Afro-religious Rites Under Attack by Australian Nanny State Laws

United States law can be very strict on ayahuasca, with penalties possible for anyone suspected to be harvesting DMT for profit from the hallucinogenic cactus; use is generally only tolerated by members of the Church of Ayahuasca. I've seen ayahuasca for sale in Amsterdam, with a proper cactus plant finding a corner at a prominent cannabis seed store.
A medium for the beyond. Youtube

I've never tried ayahuasca, nor am I tempted to do so, because I have my own religious rituals here in Amsterdam. When my extended family and I meet, my uncles can be heard playing Dominican palo music on their traditional drums.

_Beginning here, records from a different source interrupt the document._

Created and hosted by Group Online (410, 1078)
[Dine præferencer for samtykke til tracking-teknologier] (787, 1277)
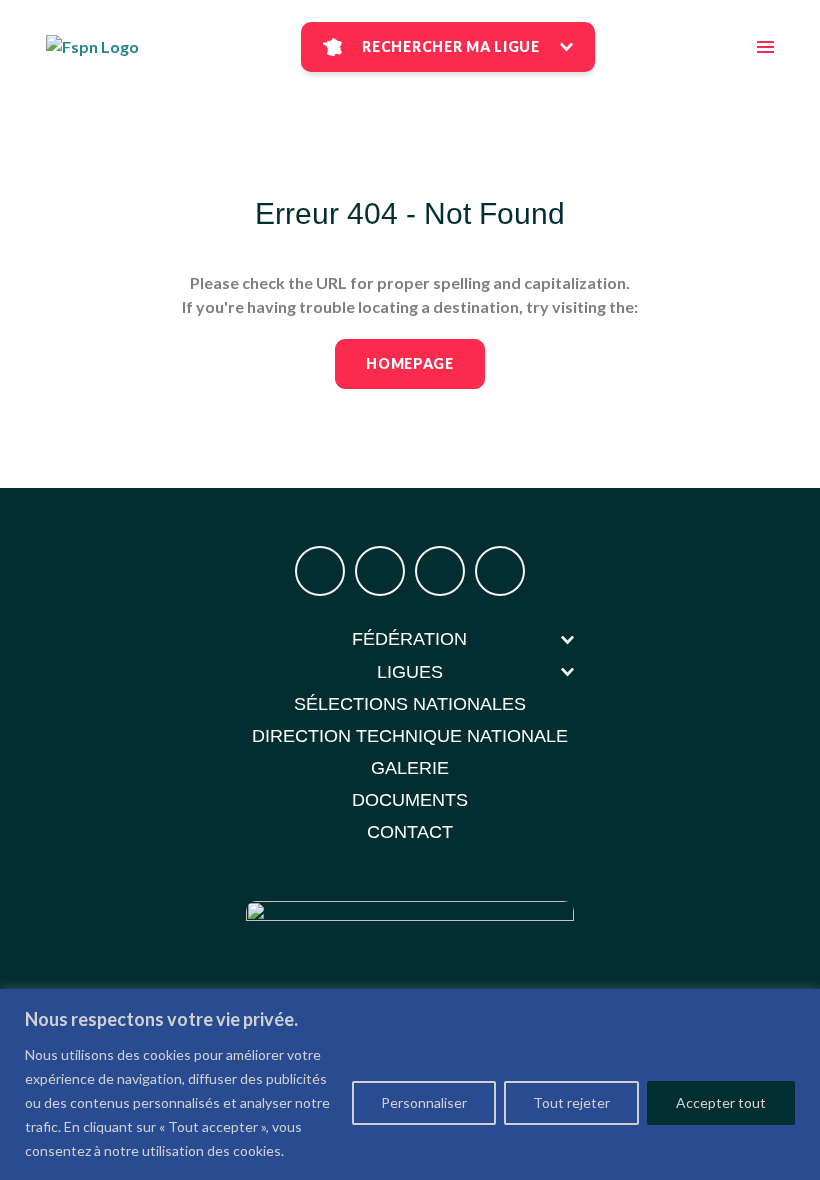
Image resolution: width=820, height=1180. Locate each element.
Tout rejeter (571, 1102)
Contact (410, 832)
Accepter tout (721, 1102)
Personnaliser (424, 1102)
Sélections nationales (410, 704)
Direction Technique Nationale (410, 736)
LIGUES (410, 672)
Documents (410, 800)
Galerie (410, 768)
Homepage (410, 363)
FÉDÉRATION (409, 639)
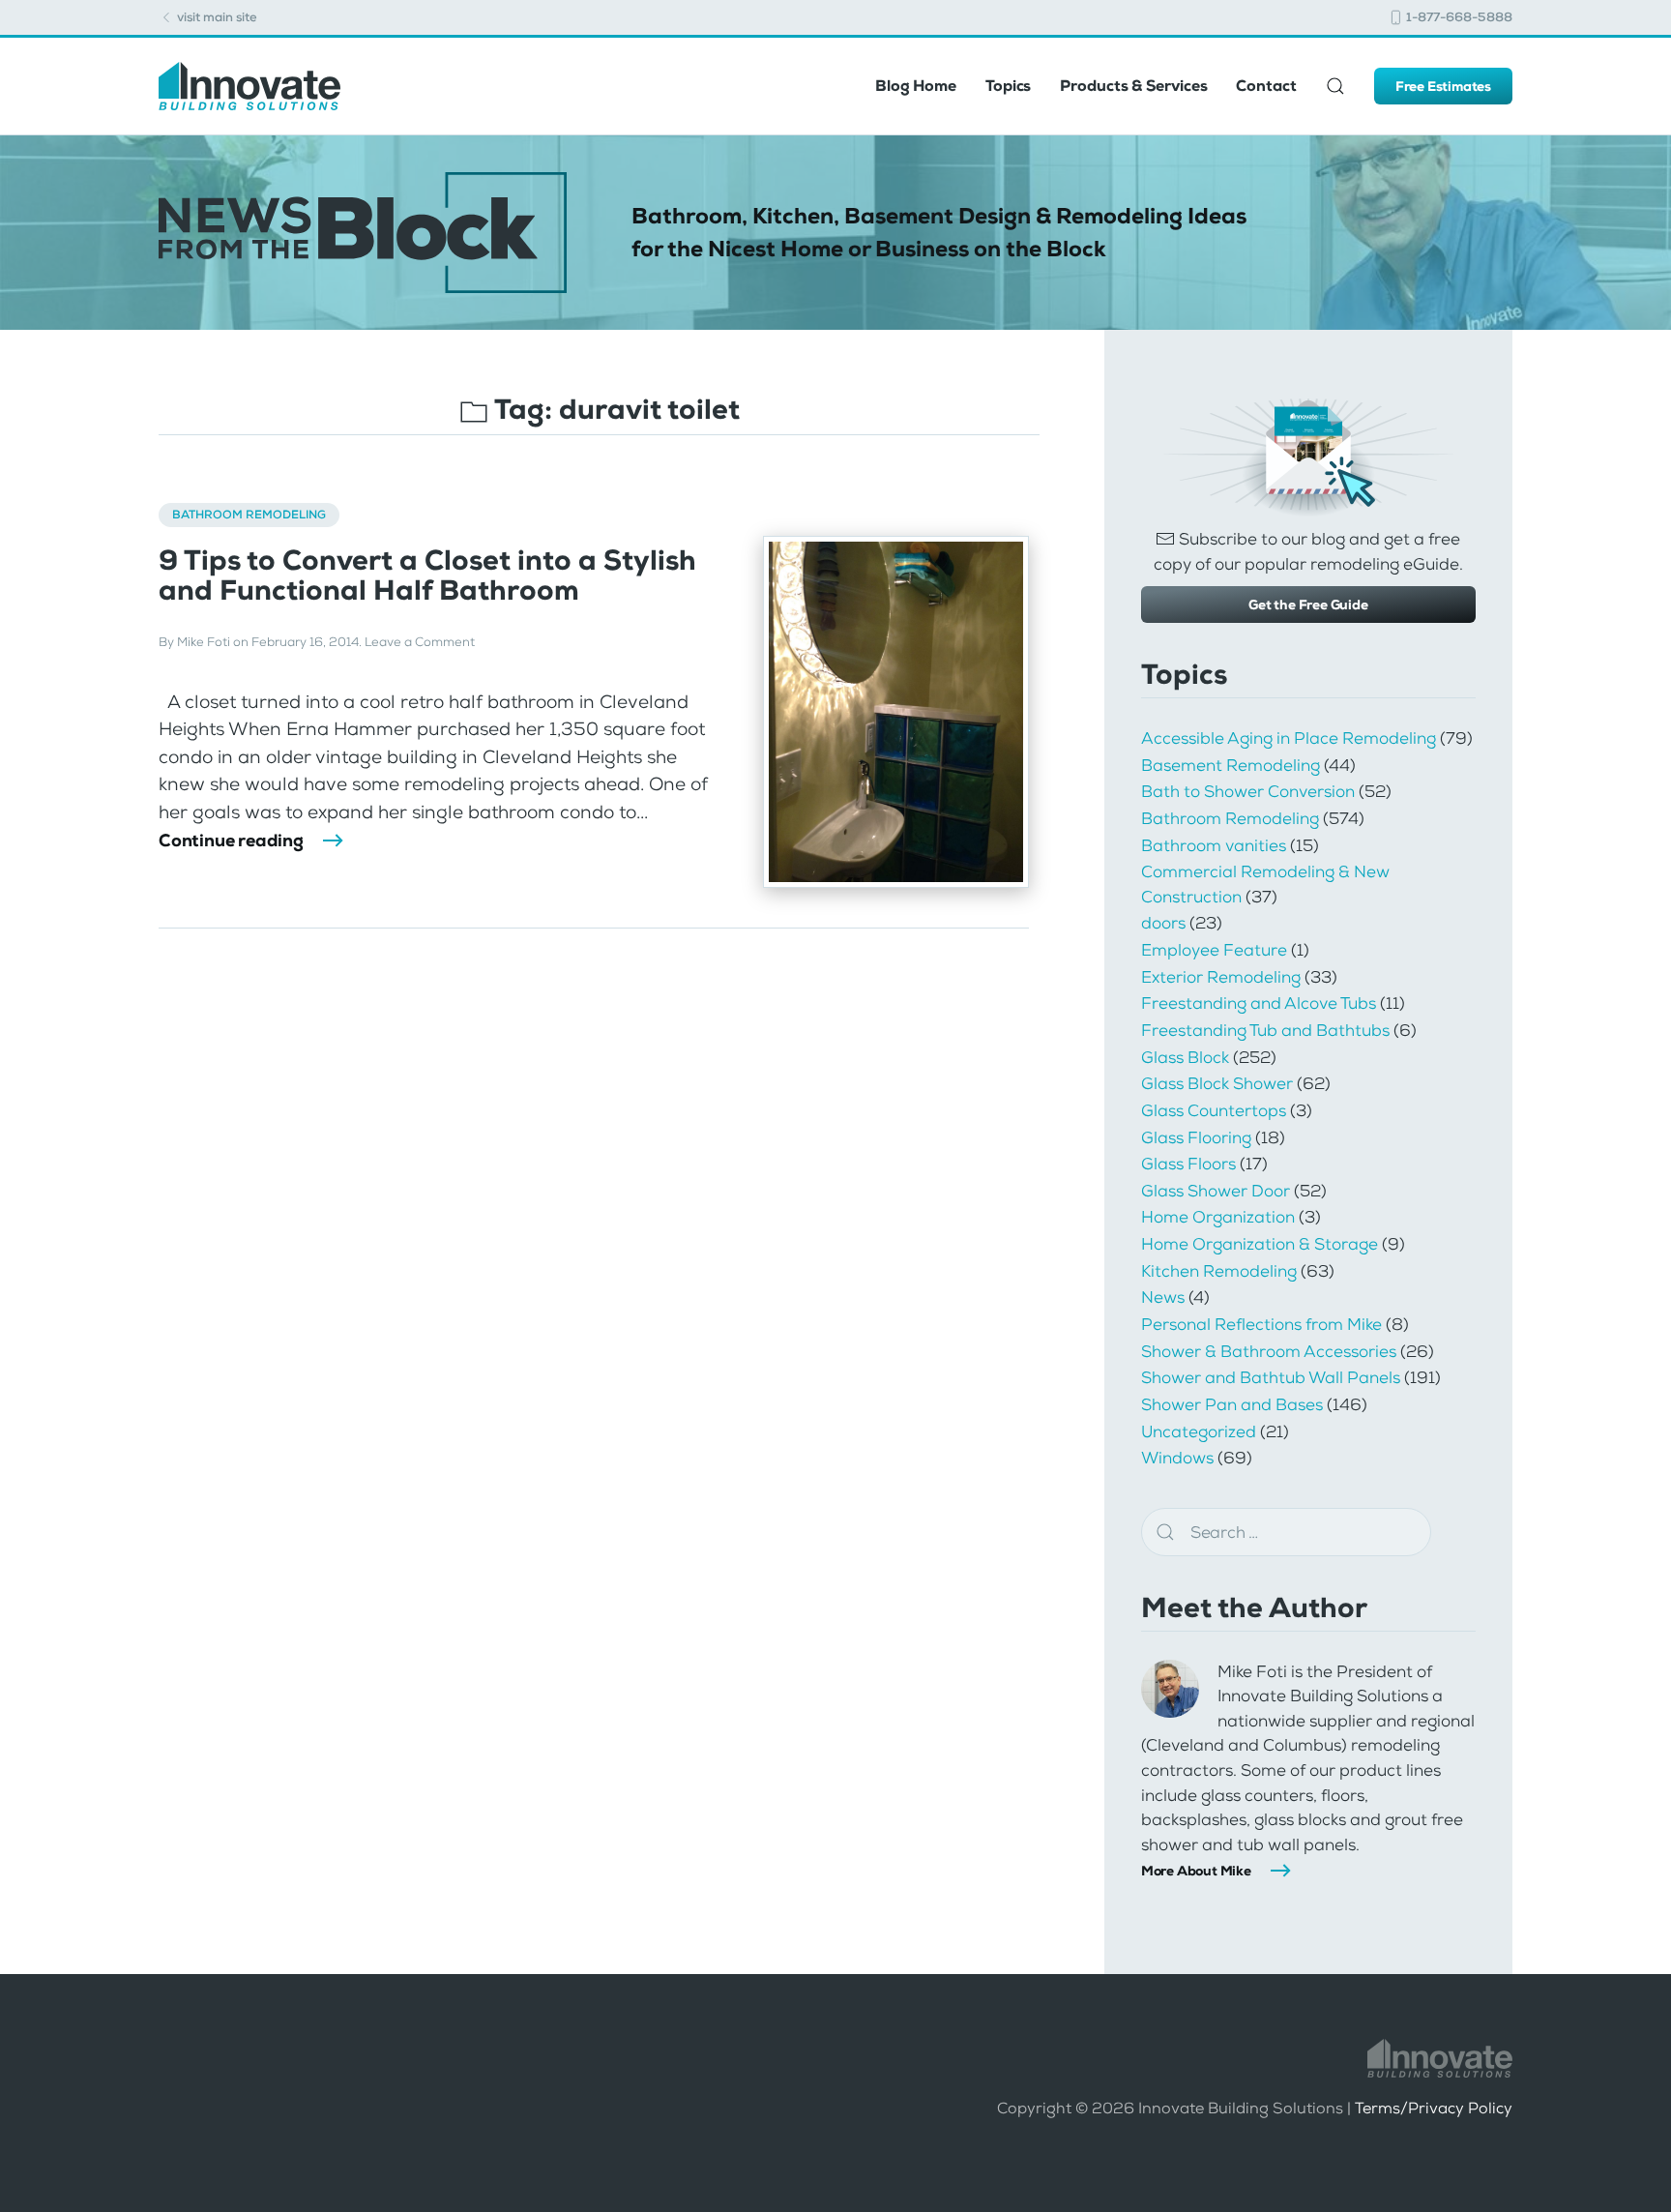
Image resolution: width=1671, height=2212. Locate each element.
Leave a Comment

Part of our traditional religious rituals involve the use of a cigar, and although I always smoke during our family's religious rites, I never personally smoke outside of that, to me, sacred setting.

When I go buy a cigar, it is a simple transaction in the supermarket and the product comes with the same images which would be found in the original back home in the Dominican Republic. That simplicity is now under threat as Australia wants the World Trade Organization to force Dominican traditional tobacco rollers to soil their product with images of death.

While I cannot in good conscience deny the potential ill effects of excessive tobacco, my grandfathers are both in their 80s and partake with the family just the same.

Although we are a minority religion, we feel that Australian law is too excessive, and threatens to send a bad message to our kids about our ancestral traditions. The World Trade Organization could very well destroy a way of life for many Dominicans close to their Afro-religious roots.